Refractive index is a fundamental physical parameter, and many useful information can be obtained by detecting it. Therefore, the refractive index sensor has wide application in various industries such as biomedicine, environment detection, drug development, food science and the like. With the development of optical fiber sensing technology, optical fiber refractive index sensors have been intensively studied. Compared with the traditional refractive index sensor, the optical fiber refractive index sensor has the advantages of strong electromagnetic interference resistance, small volume, high response speed and the like, and plays an important role in various fields, such as antigen-antibody detection, DNA/mRNA detection and the like.

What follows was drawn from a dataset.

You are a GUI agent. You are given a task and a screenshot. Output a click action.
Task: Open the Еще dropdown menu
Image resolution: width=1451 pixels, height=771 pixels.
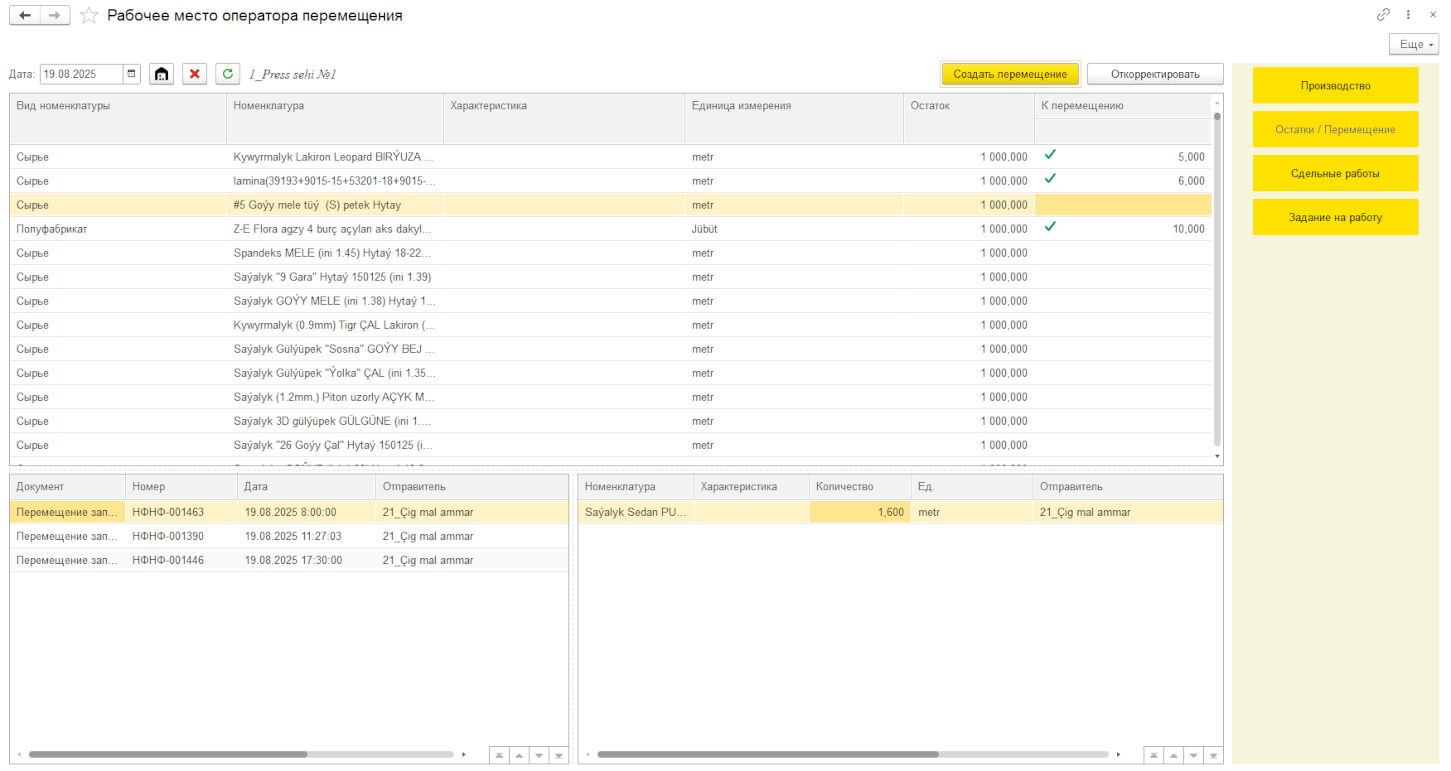pyautogui.click(x=1414, y=45)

The currently developed optical fiber refractive index sensing modes are various, and include an optical fiber grating sensor, an optical fiber Fabry-Perot sensor, an optical fiber Mach-Zehnder sensor and the like. Each of these sensors has significant advantages, but most use the evanescent field of the fiber-optic sensor surface for detection. Therefore, the interference of the external environment can be introduced to influence the measurement of the refractive index, and meanwhile, the waste of the sample to be measured can be caused, so that the application of the optical fiber refractive index sensor is limited. The optical fiber microfluidic refractive index sensor based on the double-hole optical fiber can avoid external interference and simultaneously maintain higher sensitivity in a manner of microfluidic sensing in the optical fiber, and can realize detection without too many samples due to small volume of a microfluidic cavity in the optical fiber, so that the sensor is easier to be applied to actual environments.

Disclosure of Invention

The invention aims to overcome the defects in the background technology and provides a microfluidic refractive index sensor based on a double-hole microstructure optical fiber so as to realize high-sensitivity interference-free optical fiber internal refractive index measurement.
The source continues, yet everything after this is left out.